Collected data entries:
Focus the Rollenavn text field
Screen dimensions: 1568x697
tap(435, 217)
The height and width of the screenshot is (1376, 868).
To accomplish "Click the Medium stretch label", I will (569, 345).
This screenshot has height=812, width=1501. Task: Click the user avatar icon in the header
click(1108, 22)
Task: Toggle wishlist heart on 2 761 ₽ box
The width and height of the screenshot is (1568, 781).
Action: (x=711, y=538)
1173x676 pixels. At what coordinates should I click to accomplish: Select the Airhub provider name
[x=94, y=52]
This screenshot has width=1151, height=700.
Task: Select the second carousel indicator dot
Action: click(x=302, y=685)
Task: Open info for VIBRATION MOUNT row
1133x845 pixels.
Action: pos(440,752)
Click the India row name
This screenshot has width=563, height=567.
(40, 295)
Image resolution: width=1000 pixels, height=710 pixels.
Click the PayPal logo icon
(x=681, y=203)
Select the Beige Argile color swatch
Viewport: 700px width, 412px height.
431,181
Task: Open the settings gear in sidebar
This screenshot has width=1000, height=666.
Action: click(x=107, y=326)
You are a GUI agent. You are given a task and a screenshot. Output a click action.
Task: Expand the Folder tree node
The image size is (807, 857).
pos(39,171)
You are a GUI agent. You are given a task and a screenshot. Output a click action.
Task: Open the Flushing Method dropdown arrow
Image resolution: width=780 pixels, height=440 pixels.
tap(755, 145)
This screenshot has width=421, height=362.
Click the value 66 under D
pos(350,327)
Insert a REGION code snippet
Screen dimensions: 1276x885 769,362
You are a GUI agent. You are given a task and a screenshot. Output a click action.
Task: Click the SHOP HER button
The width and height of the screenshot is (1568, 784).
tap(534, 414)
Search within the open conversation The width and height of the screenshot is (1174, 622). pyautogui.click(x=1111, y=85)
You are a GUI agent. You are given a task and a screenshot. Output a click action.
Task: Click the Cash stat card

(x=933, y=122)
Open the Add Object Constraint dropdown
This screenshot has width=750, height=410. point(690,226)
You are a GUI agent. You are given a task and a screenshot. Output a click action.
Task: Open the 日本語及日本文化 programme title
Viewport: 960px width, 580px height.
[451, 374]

Problem to work on ▸
Take the lines above from the first through the one containing "Task: Open info for VIBRATION MOUNT row" and reproduce them exactly; include nothing else.

Exercise result ▸
Focus the Rollenavn text field
Screen dimensions: 1568x697
tap(435, 217)
The height and width of the screenshot is (1376, 868).
To accomplish "Click the Medium stretch label", I will (569, 345).
This screenshot has height=812, width=1501. Task: Click the user avatar icon in the header
click(1108, 22)
Task: Toggle wishlist heart on 2 761 ₽ box
The width and height of the screenshot is (1568, 781).
Action: (x=711, y=538)
1173x676 pixels. At what coordinates should I click to accomplish: Select the Airhub provider name
[x=94, y=52]
This screenshot has width=1151, height=700.
Task: Select the second carousel indicator dot
Action: click(x=302, y=685)
Task: Open info for VIBRATION MOUNT row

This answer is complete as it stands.